(ACTIVITY)
Both ends included, set down the lines from the line containing "The height and width of the screenshot is (671, 1247)." through the last line of the records below, without pictures.

((

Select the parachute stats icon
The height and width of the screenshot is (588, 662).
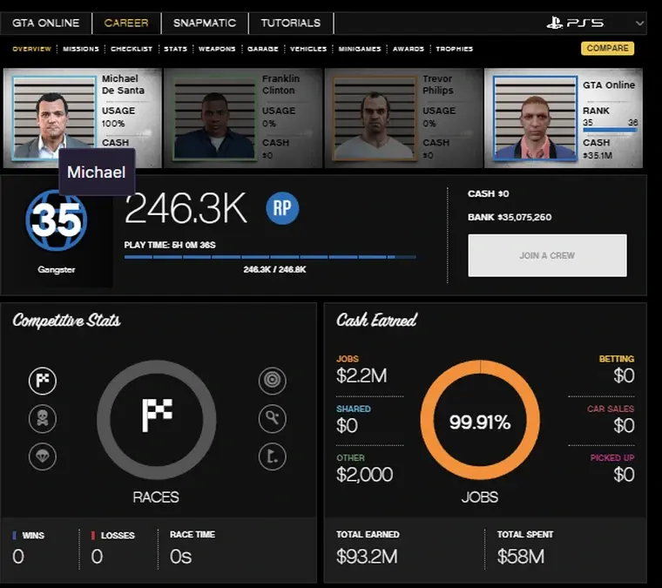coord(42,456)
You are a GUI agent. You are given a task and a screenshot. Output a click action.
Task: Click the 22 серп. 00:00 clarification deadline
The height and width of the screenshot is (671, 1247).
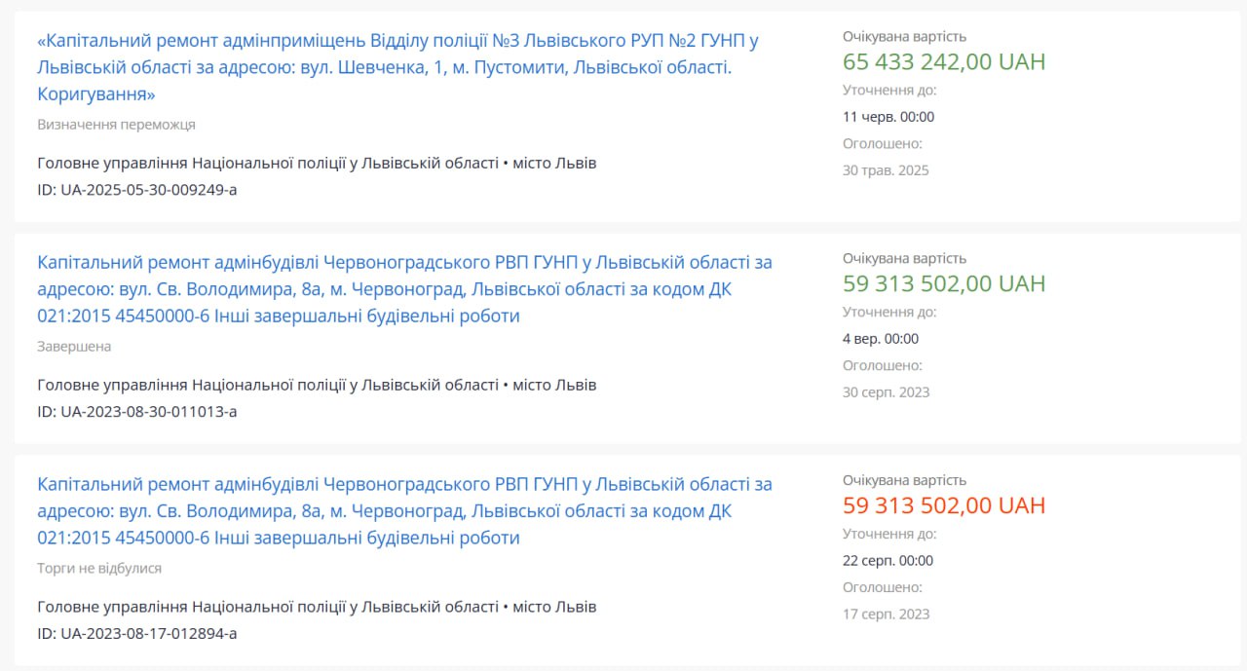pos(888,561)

))

(ANSWER SPACE)
The height and width of the screenshot is (671, 1247).
pos(888,561)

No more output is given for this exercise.